Zorlamayla, distorsiyonla, cızırtılı ifadelerle kendi sesini bozmaya çalışır
Işın.
Söz konusu yeni bir doğa
yaratmaktır, şairin odası olarak doğa. Kendilik bir ‘burada ve şimdi’nin farkındalığıysa
eğer, belki en uzun yolculuklar bir şairin odasında başlar ve biter: “(odadan çıktım/geri geldim/değiştiler mi)”.

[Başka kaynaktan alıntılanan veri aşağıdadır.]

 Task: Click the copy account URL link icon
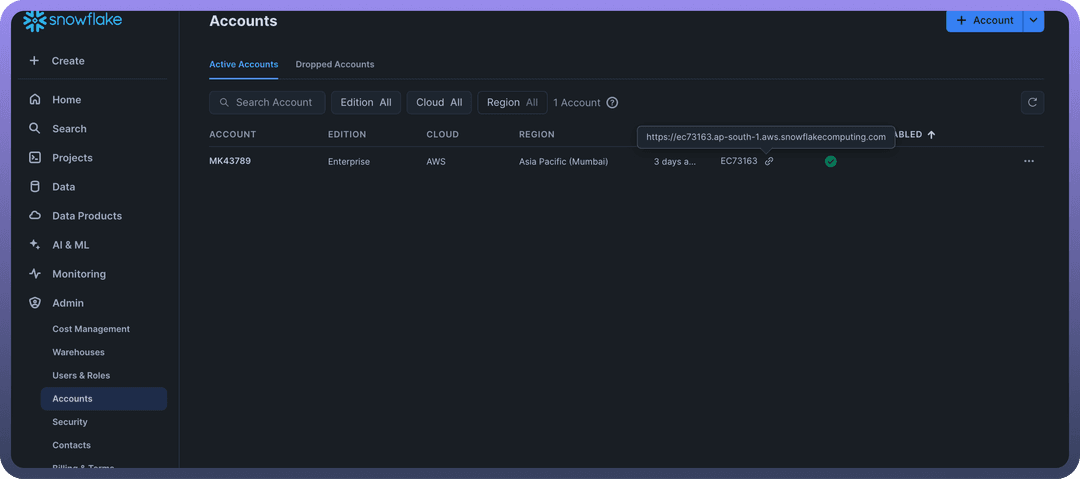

Serkan Işın’ın denediği bu şiirde odayı dolduran nesneler, şairin ben
duygusunun uzantılarına, kendi iç nesnelerine dönüşür: “nesneler, şeyler, things//ruhtan yoksun yaratımları insanın/putlar
odası evim”.
Bu bakışta pencerenin
yeri ilginçtir; pencere, şairin iç uzayıyla başka bir uzayın çarpıştığı yer,
bir hayatiyet imkanıdır: “Pencere bana
bakıyor/canlı (çünkü)”. Pencere ile bilgisayar, internet (‘windows’)
arasında bir paralellik de yakalamış, ancak pencere imgesini, yeterince
geliştirmeden bırakmış Işın: “Pencereyi
seviyorum ben/Pencere/nesnesi olmayan/dünya”. Sadece nesnesi olmayan dünya
mı? Heinz Kohut’un geliştirdiği ‘nesne ilişkileri’ kuramına göre, anne, baba
temel nesneler olmak üzere, insanın benliğini oluşturan şey nesnelerle olan ilişkisidir. Pencereye
her yaklaştığı anda korkuyla geri bir adım atan Işın, pencereden kaçarken
aslında mutlu olma ihtimalini iptal etmektedir. Dolayısıyla acısına sığınan,
karanlık bir şiir çıkar ortaya. Bu tek başına kötü birşey değil, ama önemli bir
nokta: Işın’ın acısı, şiirinin yerini alıp öne çıkar, şiiri duymamızı engeller.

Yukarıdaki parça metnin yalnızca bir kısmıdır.